Then that number was----
    Mr. Honanie. Right.
    Mr. LaMalfa [continuing]. Lowered. Was it OK at the higher 
number, or was it outside of it at either action level?
    Mr. Honanie. Yes, you could say that because the higher 
number allowed us to be able to move forward and to plan, and 
so forth. But now that it has been lowered, it really presents 
a challenge, it really presents this pressing situation that we 
have to deal with to essentially try to resolve this arsenic 
issue as soon as possible.
    The EPA is certainly keeping a watchful eye on us and, in 
fact, threatening with daily fines upon a certain point that we 
reach and do not resolve this matter. So it----
    Mr. LaMalfa. Were you in compliance at the old number but 
not the new number? Do I have that correct?
    Mr. Honanie. The lower numbers are what we are trying to 
achieve and work with.
    Mr. LaMalfa. OK, thank you. I will yield to Mr. Sablan, 
waiting patiently for that second round.
    Mr. Sablan. Thank you, again, Mr. Chairman.
    Mr. Pula, I meant to mention earlier--I wanted to let you 
know and thank you, that your field representative in the 
Northern Marianas, the retired Colonel Blanco is free again to 
come and visit the congressional office, and to discuss issues 
of mutual benefits to the constituencies of OIA and the 
congressional office. Apparently, before you, he was put on a 
leash. But he is again free, and I want to thank you for that.
    Electricity in the Insular Areas costs about three times 
the national average. And in 2014, in Public Law 113-235, 
Congress directed the Interior Department to establish teams of 
technical policy and financial experts to develop energy action 
plans for the Insular Areas. The plans were to include 
recommendations on how to lower the cost of electricity. Can 
you please give me a short update on the status of these plans 
required by law?
    Mr. Pula. Thank you, yes. The office and, of course, the 
NREL folks have joined together and helped each of the 
territories come up with their action plans, and--so that has 
been going forward. And already we have utilized some of the 
funding for energy projects to be used in the territories 
already. So, I just wanted to give you that update.
    Mr. Sablan. Well, thank you. And one of the witnesses 
mentioned earmarks. The last time I read the United States 
Constitution it says that Congress has the power to control the 
purse. And yet, here we are discussing--Ms. Bordallo brought up 
the issue of who decides which capital improvement project gets 
funded, and it is based on recommendations by the governors. 

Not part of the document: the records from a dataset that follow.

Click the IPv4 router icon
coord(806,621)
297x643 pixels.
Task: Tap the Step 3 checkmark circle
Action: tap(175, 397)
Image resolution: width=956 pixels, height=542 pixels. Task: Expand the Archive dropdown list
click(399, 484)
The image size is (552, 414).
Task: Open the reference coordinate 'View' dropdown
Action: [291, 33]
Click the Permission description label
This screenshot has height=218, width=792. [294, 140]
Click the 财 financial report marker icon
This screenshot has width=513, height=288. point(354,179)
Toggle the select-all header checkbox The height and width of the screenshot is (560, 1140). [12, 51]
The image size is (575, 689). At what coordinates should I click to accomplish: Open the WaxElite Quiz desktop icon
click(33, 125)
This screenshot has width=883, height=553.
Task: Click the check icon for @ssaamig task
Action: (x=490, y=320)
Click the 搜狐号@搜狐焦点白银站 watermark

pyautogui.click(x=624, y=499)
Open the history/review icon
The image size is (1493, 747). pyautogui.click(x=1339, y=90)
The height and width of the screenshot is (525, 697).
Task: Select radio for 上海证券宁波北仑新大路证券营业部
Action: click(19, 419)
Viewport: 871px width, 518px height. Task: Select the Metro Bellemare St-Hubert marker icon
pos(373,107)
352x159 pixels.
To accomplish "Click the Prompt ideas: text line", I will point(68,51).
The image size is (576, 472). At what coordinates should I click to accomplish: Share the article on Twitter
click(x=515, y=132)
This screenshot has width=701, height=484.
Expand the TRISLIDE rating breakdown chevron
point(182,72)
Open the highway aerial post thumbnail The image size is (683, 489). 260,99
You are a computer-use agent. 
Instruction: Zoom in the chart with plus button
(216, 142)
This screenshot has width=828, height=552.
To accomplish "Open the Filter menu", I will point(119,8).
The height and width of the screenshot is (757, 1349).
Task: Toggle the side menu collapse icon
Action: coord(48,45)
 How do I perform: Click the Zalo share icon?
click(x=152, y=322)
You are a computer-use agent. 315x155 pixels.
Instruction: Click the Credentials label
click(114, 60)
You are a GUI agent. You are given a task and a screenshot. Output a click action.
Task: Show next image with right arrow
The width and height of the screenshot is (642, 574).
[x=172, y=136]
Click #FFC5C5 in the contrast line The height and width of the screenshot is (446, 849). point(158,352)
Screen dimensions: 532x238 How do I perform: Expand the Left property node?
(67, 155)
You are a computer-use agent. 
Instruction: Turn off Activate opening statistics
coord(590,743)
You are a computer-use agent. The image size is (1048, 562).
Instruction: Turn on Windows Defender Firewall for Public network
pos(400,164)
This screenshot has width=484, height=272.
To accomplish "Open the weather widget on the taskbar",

Now, it should be appropriate that it is Congress that decides 
that, I think.
    And, Mr. Pula, in the past--and I was one of the special 
representatives--we negotiated with the special representative 
of the President a 7-year capital improvement project plan. And 
we came to an agreement of $128 million for 7 years. But with 
the full faith and credit of the United States, we were able to 
raise $144 million. The timing was just right for the markets. 
And that investment was--we were able to do projects up front, 
front-loaded.
    And actually, that investment up to today, the Commonwealth 
Development Authority, who managed some of the funds, are 
receiving benefits, are receiving the payments for projects 
that are revenue-generating projects that--and that is a good 
way. If we could, again, explore a possibility of doing it that 
way, it probably will be beneficial.
    But I want to go back to one more thing. I mention this 
because the Bureau of Indian Education schools--your office, 
Mr. Pula, and the Army Corps of Engineers assessed every public 
school building in the Insular Areas in 2013. I was actually 
joining them in one of the schools on Saipan. And they were 
looking for immediate hazards to student safety: the potential 
for falling concrete, electrocution, and fire system problems. 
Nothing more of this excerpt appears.